The preamplifier outputs of both detectors are fed to the two out of four identical inputs of the flash ADC unit of the CAEN N1728B type. For this occasion this versatile instrument is set to work in the so-called energy histogram mode, when it performs like a digital spectrometer capable to operate in the list, or the event-by-event mode. For every analyzed event the time of its appearance over the triggering level is recorded with 10 ns resolution, while its amplitude is digitized and recorded in one of the available 32 k channels. The amplitude range is 1.1 V. This enables to off-line coincide the events of given amplitudes with 10 ns resolution, what, as we shall se, appears fast enough for this particular purpose. The software that produces and analyzes the time spectra, which are equivalent to hardware TAC spectra, is entirely homemade.

3. The results

The singles spectrum of NE213, which is mainly due to the Compton scattered gamma rays and elastically scattered neutrons, is nearly exponential and featureless, and serves practically only as a trigger for the HPGe spectrum. It stretches up to somewhat beyond 10 MeV. The singles spectrum of the in this case lightly shielded germanium detector consists of the correspondingly rich environmental background spectrum, of the gamma rays given-off by the californium source, and of the different features induced by fission neutrons of californium in the Ge detector and in the surrounding materials.

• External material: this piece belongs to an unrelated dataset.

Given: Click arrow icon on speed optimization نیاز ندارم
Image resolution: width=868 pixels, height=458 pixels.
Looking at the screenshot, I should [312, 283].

It stretches up to some 8 MeV. Direct spectra similar to this one have been thoroughly studied on many occasions and we shall here deal only with the interesting portions of this spectrum that are coincident with different delay times with the NE213 spectrum.

3.1. Testing the system

We first comment on general features of the time spectrum. In this simplest of cases the time spectrum consists of time intervals between the nearest events in time of given amplitudes in the two detectors. Either of the detectors can serve as a start channel. The time tag of every event is determined by the moment of crossing the set triggering level. In order to minimize the amplitude walk there is a possibility to choose between different types of trigger, termed here as simple, digital and CFD. We stick to the digital trigger which is found to work reliably, and if necessary off-line correct for amplitude walk [12].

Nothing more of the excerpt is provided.